Performance Evaluation using Ground-Truthed, 3D Data Sets

We have conducted two experiments to evaluate the accuracy of our 3D modeling pipeline. We have used two image data sets - Fountain-p11 and Herz-Jesu-P25 - for which the ground-truth 3D structures were available (obtained by a Lidar system). Color images and ground-truth depth maps from Lidar are provided by Drs. Strecha, von Hansen, Van Gool, Fua, and Thoennessen of the Computer Vision Labs of EPFL and ETHZ. These data sets are available for download at: http://cvlabwww.epfl.ch/data/multiview, and were used in the following academic paper: C. Strecha, W. von Hansen, L. Van Gool, P. Fua, U. Thoennessen. On Benchmarking Camera Calibration and Multi-View Stereo for High Resolution Imagery, CVPR 2008.


Evaluation Methodologies


We tried to emulate - as faithfully as possible - what a commercial 3D modeling system needs to accomplish for a client submitting 3D modeling tasks through a Web-service model. To this end:


  • We down-sampled input images to the VGA size (640x480) for upload and processing. While the original images are of a very high spatial resolution (3072x2048), it is unrealistic to expect that such high-resolution images will be available in real-world scenarios. Uploading such high-resolution images to a back-end 3D server is a very expensive proposition - this is especially true for a mobile client with a very limited bandwidth and the user may have to pay for the bandwidth usage (e.g., a mobile user with an Apple iPhone or an Android Phone).

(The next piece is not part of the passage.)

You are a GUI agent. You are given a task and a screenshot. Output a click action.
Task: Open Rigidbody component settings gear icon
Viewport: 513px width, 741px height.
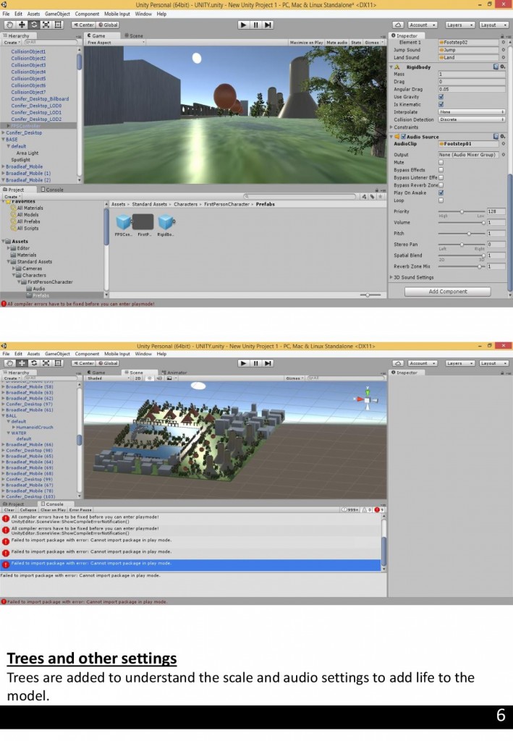point(504,67)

    For example, the Herz-jesu-P25 data set with 25 3072x2048 images totals 151MB, and the Fountain-p11 data set with 11 3072x2048 images totals 64MB. It is highly unlikely that a client will be able to upload such large amounts of data to a back-end server reliably in reasonable time. Processing such large images on a client machine - be it a mobile device, a notebook, or a desktop - is going to tie up local resources for a long time and is definitely not a feasible solution. On the other hand, Herz-jesu-P25 in VGA is 2.5MB total and Fountain-p11 in VGA is 1MB total.


  • We do not use any camera calibration data generated externally (i.e., we do not use the intrinsic or the extrinsic camera parameters supplied with the images). Again, in the real-world application scenarios, such intrinsic and extrinsic camera parameters are not available, and most, if not all, consumer-market digital cameras and phones are not calibrated. A 3D modeling pipeline must be able to automatically calibrate the intrinsic and extrinsic camera parameters using nothing but the input images, without any outside assistance.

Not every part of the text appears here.